* _Task to carry out_:
Which lines in the records below contain the word "will"? Copy each of them.

* _Record set_:
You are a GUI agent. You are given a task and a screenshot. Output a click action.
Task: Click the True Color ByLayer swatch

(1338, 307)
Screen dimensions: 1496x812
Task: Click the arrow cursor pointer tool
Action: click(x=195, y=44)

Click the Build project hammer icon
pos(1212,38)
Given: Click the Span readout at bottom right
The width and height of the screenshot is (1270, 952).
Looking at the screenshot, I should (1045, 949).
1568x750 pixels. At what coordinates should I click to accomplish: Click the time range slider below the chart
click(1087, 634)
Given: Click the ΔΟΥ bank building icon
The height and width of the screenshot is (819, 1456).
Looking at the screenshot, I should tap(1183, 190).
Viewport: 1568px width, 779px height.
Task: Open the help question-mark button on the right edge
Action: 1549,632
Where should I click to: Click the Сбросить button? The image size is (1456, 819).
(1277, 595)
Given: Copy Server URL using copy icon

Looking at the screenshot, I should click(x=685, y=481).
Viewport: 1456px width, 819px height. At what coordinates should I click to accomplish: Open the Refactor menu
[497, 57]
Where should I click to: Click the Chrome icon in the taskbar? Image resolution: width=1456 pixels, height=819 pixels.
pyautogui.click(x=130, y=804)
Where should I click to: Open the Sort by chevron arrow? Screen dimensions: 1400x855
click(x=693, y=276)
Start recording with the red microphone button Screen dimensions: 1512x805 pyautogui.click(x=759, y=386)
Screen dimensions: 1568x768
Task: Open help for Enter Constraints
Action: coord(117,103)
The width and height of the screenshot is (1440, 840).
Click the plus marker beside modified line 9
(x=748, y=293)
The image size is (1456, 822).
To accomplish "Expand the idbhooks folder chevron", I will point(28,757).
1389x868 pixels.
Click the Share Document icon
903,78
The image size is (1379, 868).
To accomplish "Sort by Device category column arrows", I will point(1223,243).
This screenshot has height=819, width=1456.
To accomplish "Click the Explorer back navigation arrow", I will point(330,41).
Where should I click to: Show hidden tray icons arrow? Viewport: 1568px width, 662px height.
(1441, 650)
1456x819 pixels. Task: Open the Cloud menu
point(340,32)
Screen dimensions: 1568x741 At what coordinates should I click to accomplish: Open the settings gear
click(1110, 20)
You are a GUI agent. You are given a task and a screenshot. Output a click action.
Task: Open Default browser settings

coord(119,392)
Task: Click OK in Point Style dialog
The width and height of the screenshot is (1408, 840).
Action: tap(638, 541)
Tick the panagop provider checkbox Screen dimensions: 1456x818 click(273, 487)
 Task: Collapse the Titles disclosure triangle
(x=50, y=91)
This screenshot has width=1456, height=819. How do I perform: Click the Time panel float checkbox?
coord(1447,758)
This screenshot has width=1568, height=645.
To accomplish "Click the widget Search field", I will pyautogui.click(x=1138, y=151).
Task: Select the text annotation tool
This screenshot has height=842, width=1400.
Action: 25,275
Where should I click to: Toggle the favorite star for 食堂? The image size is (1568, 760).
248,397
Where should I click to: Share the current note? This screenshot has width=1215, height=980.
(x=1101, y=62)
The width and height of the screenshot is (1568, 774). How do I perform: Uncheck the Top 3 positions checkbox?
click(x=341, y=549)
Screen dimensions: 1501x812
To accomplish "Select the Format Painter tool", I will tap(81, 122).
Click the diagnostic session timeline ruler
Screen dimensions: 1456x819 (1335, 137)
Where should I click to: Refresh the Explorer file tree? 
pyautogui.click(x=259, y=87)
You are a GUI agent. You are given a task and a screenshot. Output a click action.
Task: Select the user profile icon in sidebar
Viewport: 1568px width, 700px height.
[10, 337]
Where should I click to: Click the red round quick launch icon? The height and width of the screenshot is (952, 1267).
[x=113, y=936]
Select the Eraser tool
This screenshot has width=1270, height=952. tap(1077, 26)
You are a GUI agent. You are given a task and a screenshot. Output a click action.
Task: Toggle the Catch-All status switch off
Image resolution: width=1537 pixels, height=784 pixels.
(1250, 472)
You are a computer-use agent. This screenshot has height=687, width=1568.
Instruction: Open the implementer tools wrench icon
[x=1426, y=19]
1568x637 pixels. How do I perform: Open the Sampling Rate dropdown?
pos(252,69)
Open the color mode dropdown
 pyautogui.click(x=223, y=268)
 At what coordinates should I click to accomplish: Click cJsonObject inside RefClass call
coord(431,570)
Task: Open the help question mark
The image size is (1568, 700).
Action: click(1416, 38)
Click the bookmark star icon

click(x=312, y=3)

* _Result below_:
To accomplish "Expand the idbhooks folder chevron", I will point(28,757).
To accomplish "Sort by Device category column arrows", I will point(1223,243).
To accomplish "Click the Explorer back navigation arrow", I will point(330,41).
To accomplish "Click the widget Search field", I will pyautogui.click(x=1138, y=151).
To accomplish "Select the Format Painter tool", I will tap(81, 122).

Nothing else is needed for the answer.